Why Women Read Fiction - The Stories of Our Lives

Professor Helen Taylor
8pm
Tuesday 19 January 2021
St Mary’s
Church Road, Barnes

Professor Helen Taylor says she always warms to men who read novels. ‘I love that they’re not reading to get facts…I think they’re reading fiction to try and understand the world from an oblique perspective.  Fiction takes you on indirect routes to truth.’ But sadly the idea that fiction is a purely female domain is taken for granted by most people involved in the world of books.
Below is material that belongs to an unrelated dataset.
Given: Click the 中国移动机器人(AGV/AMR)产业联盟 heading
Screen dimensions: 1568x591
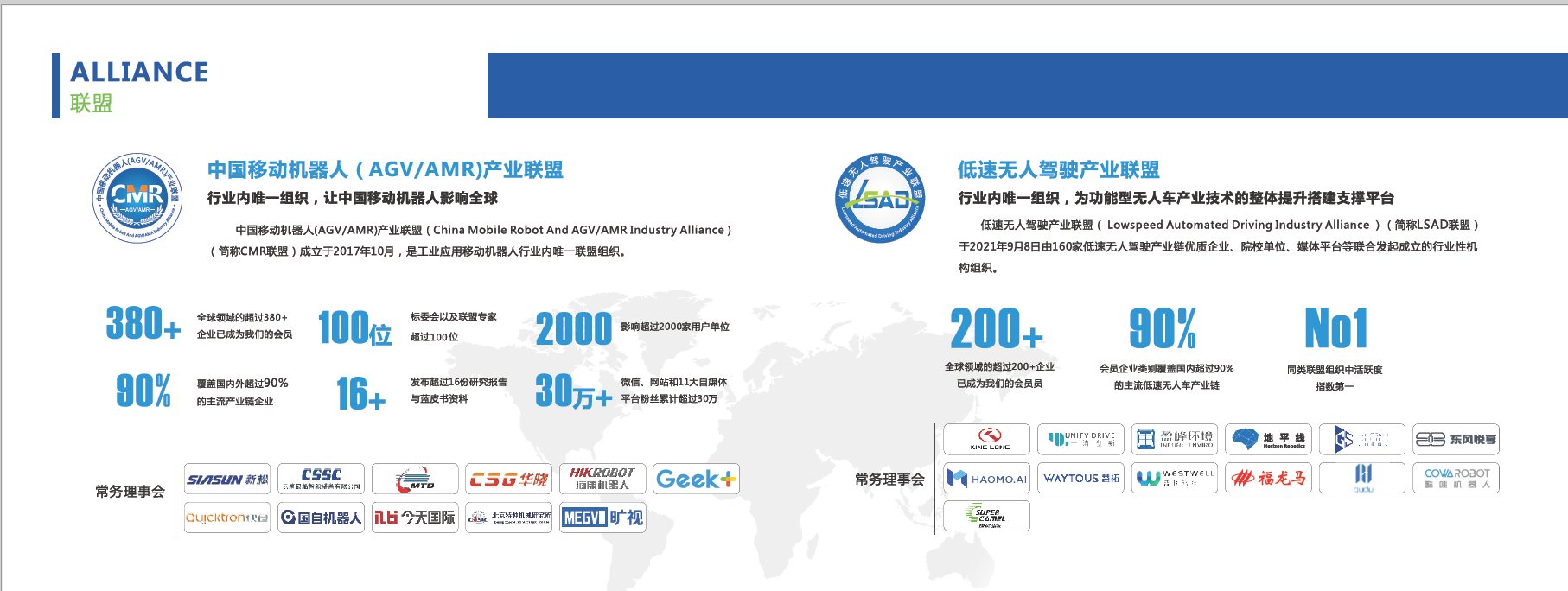Looking at the screenshot, I should [385, 169].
So why is it that far more women than men are readers of fiction, literary festival-goers, members of literary societies and book clubs? This is the question that Helen Taylor explores in her engaging study:  Why Women Read Fiction – The Stories of Our Lives.  And it is an important one to ask partly because women readers form the life-support system for writers and publishers of fiction. As Ian McEwan once remarked ‘when women stop reading, the novel will be dead’. 
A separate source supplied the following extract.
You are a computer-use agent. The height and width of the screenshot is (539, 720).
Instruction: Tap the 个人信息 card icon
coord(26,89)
There have been many histories of women’s reading but this questionnaire-based survey of more than 400 women is the first to explore the role and meaning of fiction in women’s lives.  Helen Taylor reveals that her correspondents frequently refer to how novels make them feel.  For many it is an intensely personal activity, ‘a lifeline’, ‘my best friend’, a means of escape. But novels can also influence the way in which female readers understand and shape their own life stories.

Helen’s own love of fiction started early, encouraged by her mother. In one way or another she has been engaged with literature throughout her life.  She went on to have an academic career, becoming Professor of English and American Literature at various universities in both the US and UK and is currently Emeritus Professor of English at Exeter University.  She has published extensively on American Southern LIterature and Culture and was elected Hononary Fellow of the British Association of American Studies in 2011 for her distinguished contribution to the subject.

Recently Helen’s activities have extended beyond academia. She became Director of the first literary festival held in Liverpool in 2016 and continues to play a prominent role in the programming of their biennial events.